Для Кати эти возгласы были очень мучительны. Что она могла сказать ему в ответ? Бывало в Тополянске, когда он спрашивал ее, где мама, она отвечала уверенно: «мама сейчас придет». Но теперь она не могла это сказать.
Зина взяла Петю на руки.
— Неужто со мной не будешь дружить?
Петя всхлипнул, но доверчиво прижался к ней.
— Я тебе буду разные вещи рассказывать.
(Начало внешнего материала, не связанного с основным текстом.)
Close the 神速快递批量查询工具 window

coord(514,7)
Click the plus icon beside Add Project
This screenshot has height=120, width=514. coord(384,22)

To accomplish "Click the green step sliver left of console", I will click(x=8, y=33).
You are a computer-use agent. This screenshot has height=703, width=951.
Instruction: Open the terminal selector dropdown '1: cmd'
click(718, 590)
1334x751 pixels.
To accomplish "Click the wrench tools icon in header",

Рассказать тебе сказку про гуся?
— Расскажи!
— Она и вся!
Петя ухмыльнулся.
— Еще расскажи.
— Рассказать тебе сказку про утку?
— Да, расскажи.
— Она улетела за будку!
— А про гуся?
— Она и вся.
— А про утку?
— Она улетела за будку.
— А еще расскажи.
Пока Зина забавляла Петю, Катя мешала кашу, боясь, чтобы она не подгорела.
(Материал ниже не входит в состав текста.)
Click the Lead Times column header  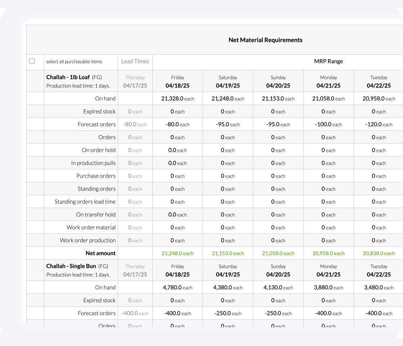click(135, 61)
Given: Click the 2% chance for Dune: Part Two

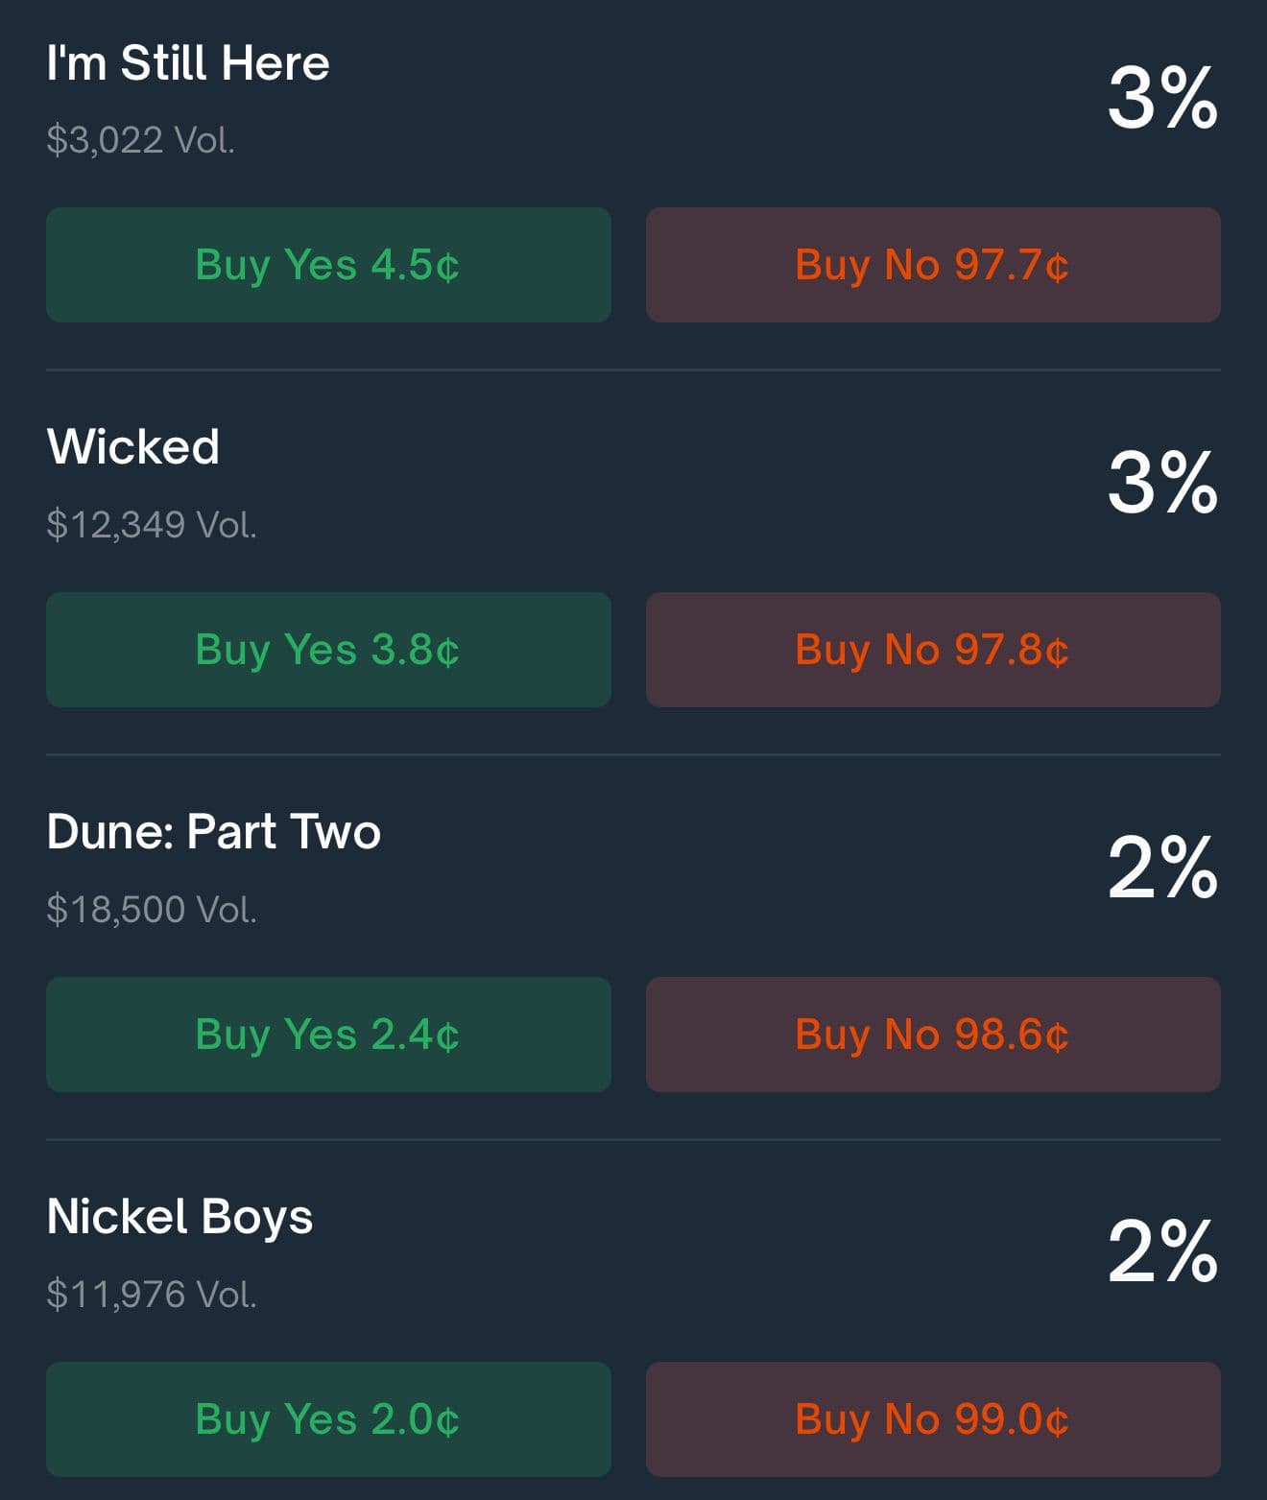Looking at the screenshot, I should pos(1163,868).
Она хотела, как можно лучше приготовить обед, чтобы Варвара Петровна была довольна и не могла упрекнуть ее в дармоедстве. Суп кипел, каша хлюпала.
У Кати под ложечкой засосало от голоду. Зина тоже с жадностью смотрела на кашу.
Однако Варвара Петровна оставила точную мерку пшена и нельзя было тронуть ни одной ложки. До сих пор она обычно пользовалась вместо мерки маленькой кофейной чашечкой. Теперь она со вздохом заменила чашечку стаканом. И то вышло каши в обрез.
Зина встала и направилась к двери.
— Куда же ты?
— Очень здесь сидеть трудно… Аппетит только себе нагонишь… и картошкой, пожалуй, тогда не наешься.
Кате так бы хотелось угостить Зину кашей. Но, увы, каша эта была не ее.
А тетушка строго запретила есть, пока она не вернется.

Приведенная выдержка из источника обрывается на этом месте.